• What you have to do
In the passage on heritage and Britishness, which television channel is described as financially challenged?

• Passage to read
========

It was yet another example of how the city states of this nation have changed and challenged the essence of Britishness by encouraging such incursions into sacred spaces. These unexpected entrants move Britishness away from old imperial meanings; they join and disorient traditional marchers and drummers, subvert the old stories about long white histories and unremitting greatness that have lingered over these isles for far too long. I guess this is why we have a sudden and determined revival of heritage. History as heritage, as an entitlement to rights others may not claim is the latest ploy by those who still resent the fact that Britain changed the way it did when black and Asian Britons arrived and then presumed to stay.

We, the modernisers, the radicals and anti-racists, must watch out for the motives and the effects of this latest craze. We must be wary when Heritage History is flouted as the new gardening or the new cookery. We should worry that David Starkey – brilliant purveyor of royalist tales – has become as big a star as John Thaw was and can command millions, even out of the financially challenged Channel 4 (not that I mind you getting really rich David). The revisionists have been in full cry ever since thousands of punters turned out to show their love for the Queen Mother and all that she stood for. Remember what Orwell said: "Who controls the past controls the future; but who controls the present controls the past". It would a mistake to ignore the implications of this explosion of interest in certain versions of the past, particularly as the public lust for it is only increasing.

========

• Material
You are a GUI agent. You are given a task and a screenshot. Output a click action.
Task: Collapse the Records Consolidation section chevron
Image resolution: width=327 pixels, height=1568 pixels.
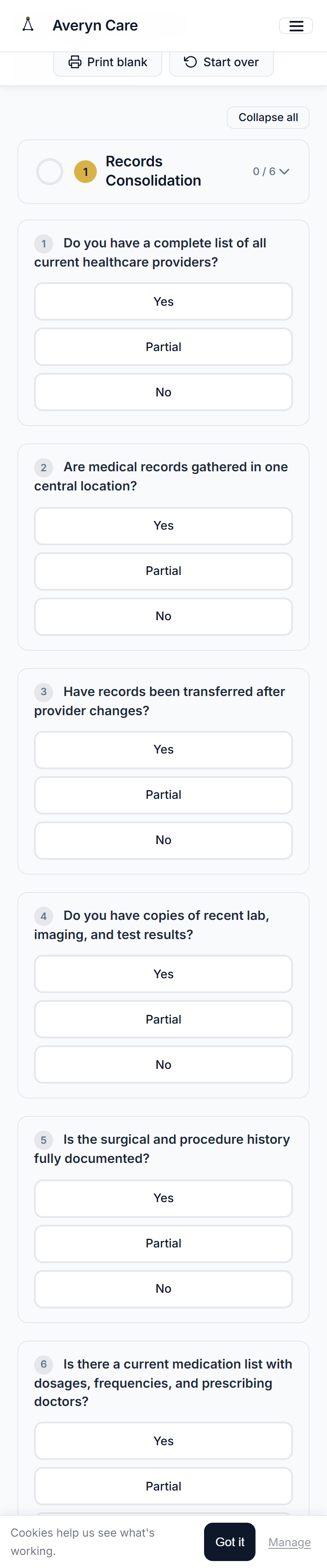coord(284,172)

========

• Full response
Channel 4